» What is required
Begin with the first line of the entries below. Copy each line exactly, stopping after the one that contains "Image resolution: width=1440".

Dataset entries
----------

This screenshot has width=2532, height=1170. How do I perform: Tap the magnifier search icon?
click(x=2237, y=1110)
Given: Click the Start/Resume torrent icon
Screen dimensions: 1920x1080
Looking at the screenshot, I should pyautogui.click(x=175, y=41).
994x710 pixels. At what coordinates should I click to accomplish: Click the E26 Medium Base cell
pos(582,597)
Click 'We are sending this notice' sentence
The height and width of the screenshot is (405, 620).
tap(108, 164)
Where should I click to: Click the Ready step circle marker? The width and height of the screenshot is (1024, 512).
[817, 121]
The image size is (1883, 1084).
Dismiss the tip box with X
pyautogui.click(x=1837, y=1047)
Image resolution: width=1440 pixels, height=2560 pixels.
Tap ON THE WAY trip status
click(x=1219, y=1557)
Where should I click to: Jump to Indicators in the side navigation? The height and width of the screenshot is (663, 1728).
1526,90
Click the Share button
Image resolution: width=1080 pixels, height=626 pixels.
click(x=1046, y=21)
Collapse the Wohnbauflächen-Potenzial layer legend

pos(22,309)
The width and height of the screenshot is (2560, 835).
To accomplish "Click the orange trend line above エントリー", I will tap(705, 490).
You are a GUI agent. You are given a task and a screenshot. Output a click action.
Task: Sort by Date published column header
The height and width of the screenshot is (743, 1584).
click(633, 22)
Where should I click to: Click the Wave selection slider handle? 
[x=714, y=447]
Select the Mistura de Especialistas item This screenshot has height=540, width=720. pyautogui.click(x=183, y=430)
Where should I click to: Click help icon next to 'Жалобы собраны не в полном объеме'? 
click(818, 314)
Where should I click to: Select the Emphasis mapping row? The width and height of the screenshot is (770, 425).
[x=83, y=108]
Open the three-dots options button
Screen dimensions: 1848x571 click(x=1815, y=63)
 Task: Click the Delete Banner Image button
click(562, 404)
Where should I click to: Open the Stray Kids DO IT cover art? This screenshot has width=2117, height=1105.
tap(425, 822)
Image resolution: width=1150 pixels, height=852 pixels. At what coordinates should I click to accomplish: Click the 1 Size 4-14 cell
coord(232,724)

----------

» Answer section
This screenshot has width=2532, height=1170. How do I perform: Tap the magnifier search icon?
click(x=2237, y=1110)
Given: Click the Start/Resume torrent icon
Screen dimensions: 1920x1080
Looking at the screenshot, I should pyautogui.click(x=175, y=41).
994x710 pixels. At what coordinates should I click to accomplish: Click the E26 Medium Base cell
pos(582,597)
Click 'We are sending this notice' sentence
The height and width of the screenshot is (405, 620).
tap(108, 164)
Where should I click to: Click the Ready step circle marker? The width and height of the screenshot is (1024, 512).
[817, 121]
The image size is (1883, 1084).
Dismiss the tip box with X
pyautogui.click(x=1837, y=1047)
Image resolution: width=1440 pixels, height=2560 pixels.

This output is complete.